VM-BHINet:Vision Mamba Bimanual Hand Interaction Network for 3D Interacting Hand Mesh Recovery From a Single RGB Image
Han Bi, Ge Yu, Yu He, Wenzhuo Liu, Zijie Zheng
TL;DR
The paper tackles robust 3D reconstruct ion of bimanual hand interactions from monocular RGB by introducing VM-BHINet, which integrates State Space Models (SSMs) into a Vision Mamba framework to capture dynamic inter-hand dependencies. The architecture comprises a ResNet-50 backbone, VM-IFEBlock for inter-hand feature fusion, Hand Joint Feature Extractor, Joint Vision Mamba Block, and a Dual Hand Parameter Regressor that outputs MANO pose/shape and 3D translation. Key contributions include the first use of SSMs in 3D interacting hand reconstruction and a demonstrated 2–3% reduction in MPJPE/MPVPE on InterHand2.6M, along with competitive results on HIC and significantly fewer parameters and FLOPs.

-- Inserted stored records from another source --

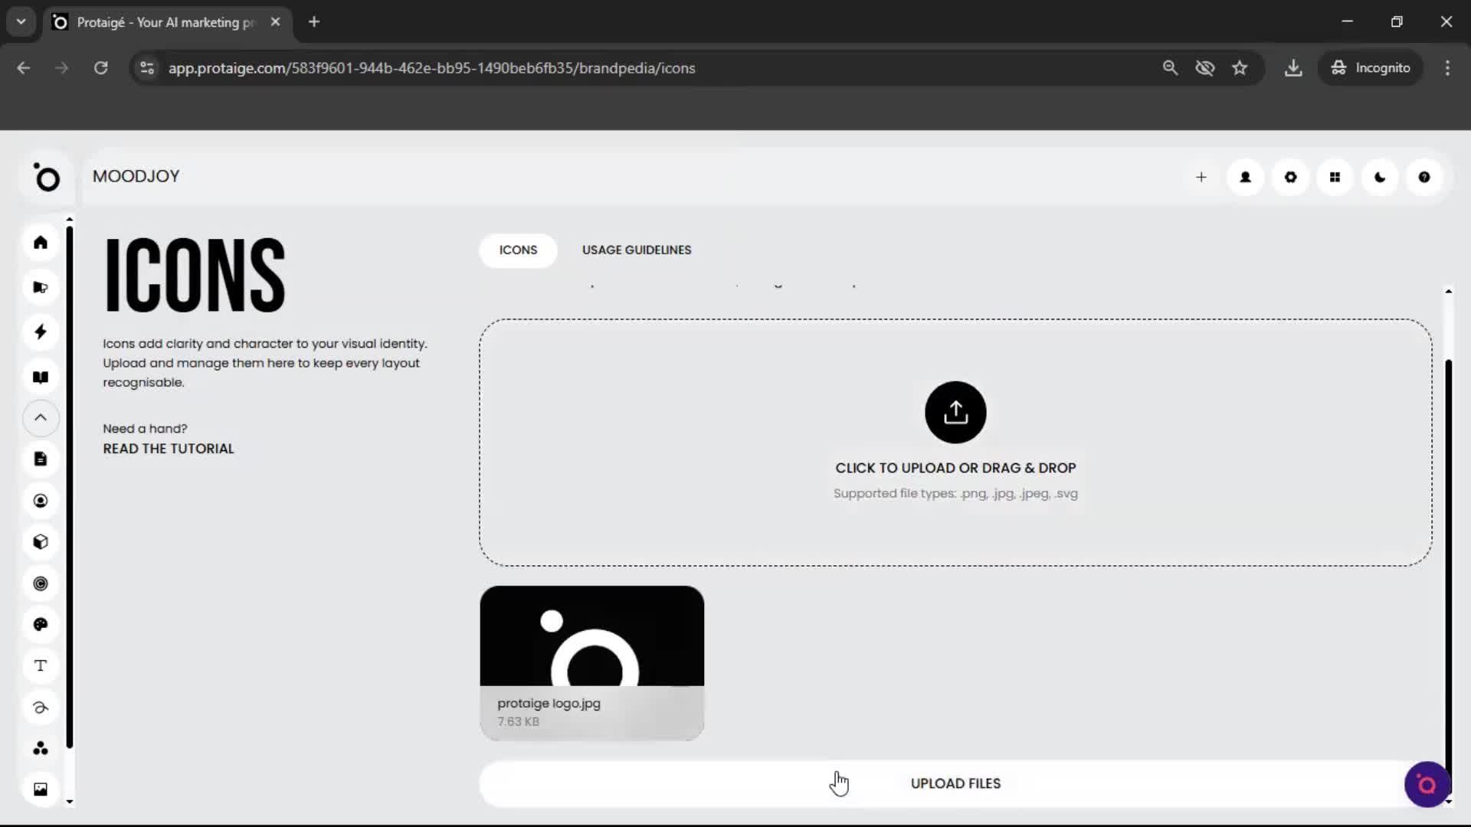Toggle dark mode with the moon icon
1471x827 pixels.
pyautogui.click(x=1379, y=177)
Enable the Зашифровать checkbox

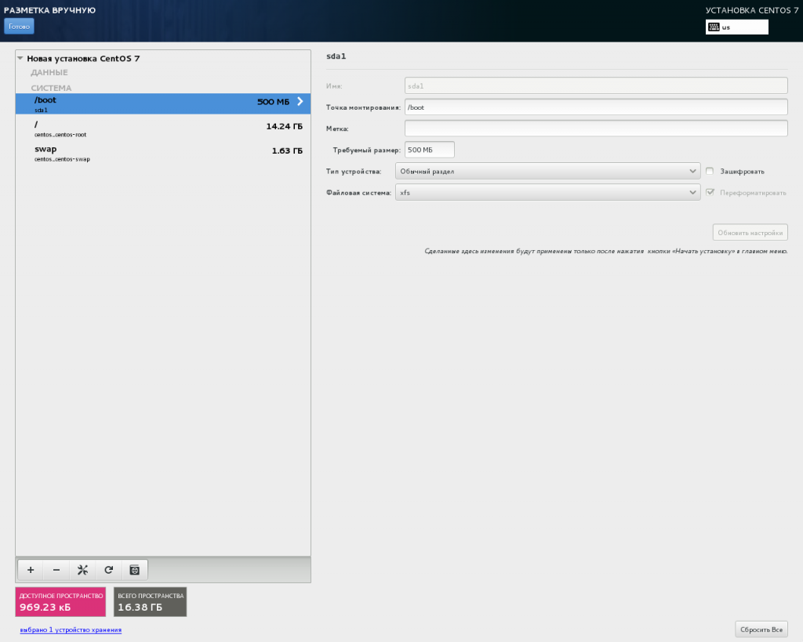pyautogui.click(x=710, y=171)
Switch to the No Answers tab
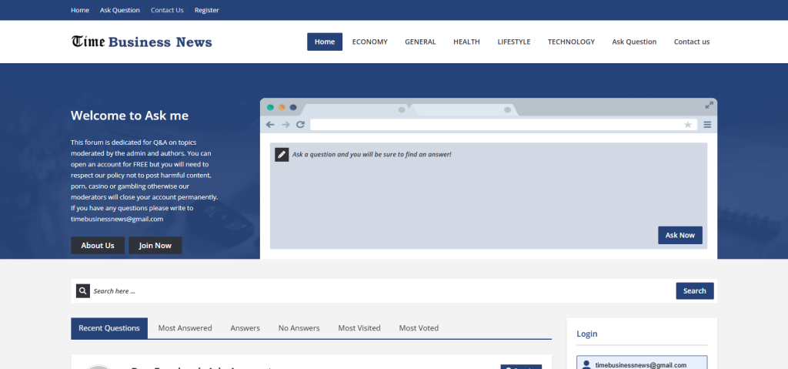Image resolution: width=788 pixels, height=369 pixels. pos(299,328)
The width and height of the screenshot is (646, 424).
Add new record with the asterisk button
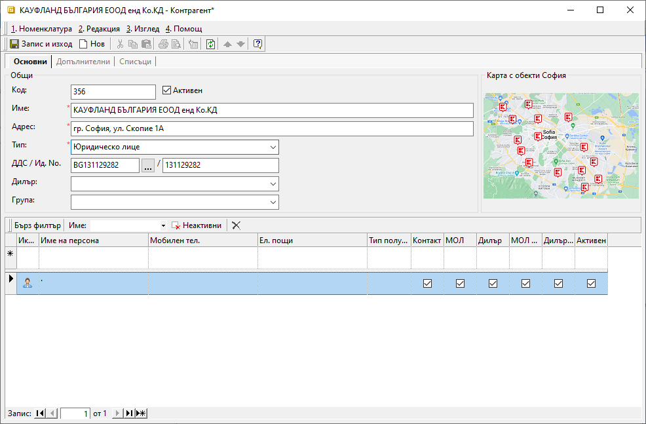coord(141,414)
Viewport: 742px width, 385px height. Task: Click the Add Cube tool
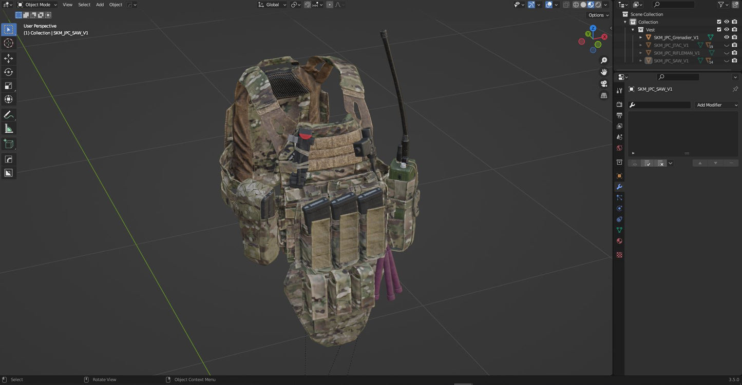[8, 144]
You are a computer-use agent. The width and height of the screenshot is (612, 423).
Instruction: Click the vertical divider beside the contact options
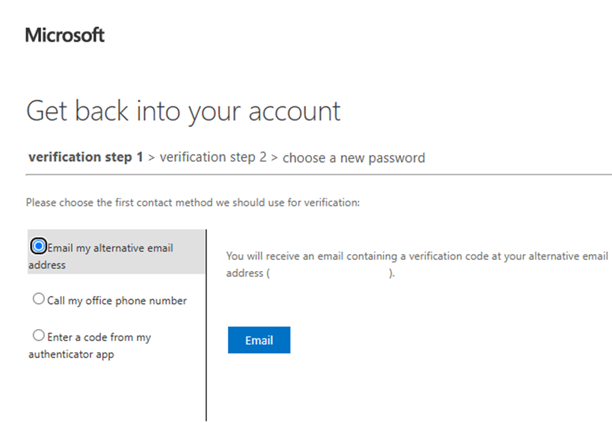[206, 325]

The approach offers a practical, accurate, and efficient solution for real-time 3D hand mesh recovery in challenging bimanual scenes, with potential impact on AR/VR and HCI applications.
Abstract
Understanding bimanual hand interactions is essential for realistic 3D pose and shape reconstruction. However, existing methods struggle with occlusions, ambiguous appearances, and computational inefficiencies. To address these challenges, we propose Vision Mamba Bimanual Hand Interaction Network (VM-BHINet), introducing state space models (SSMs) into hand reconstruction to enhance interaction modeling while improving computational efficiency. The core component, Vision Mamba Interaction Feature Extraction Block (VM-IFEBlock), combines SSMs with local and global feature operations, enabling deep understanding of hand interactions. Experiments on the InterHand2.6M dataset show that VM-BHINet reduces Mean per-joint position error (MPJPE) and Mean per-vertex position error (MPVPE) by 2-3%, significantly surpassing state-of-the-art methods.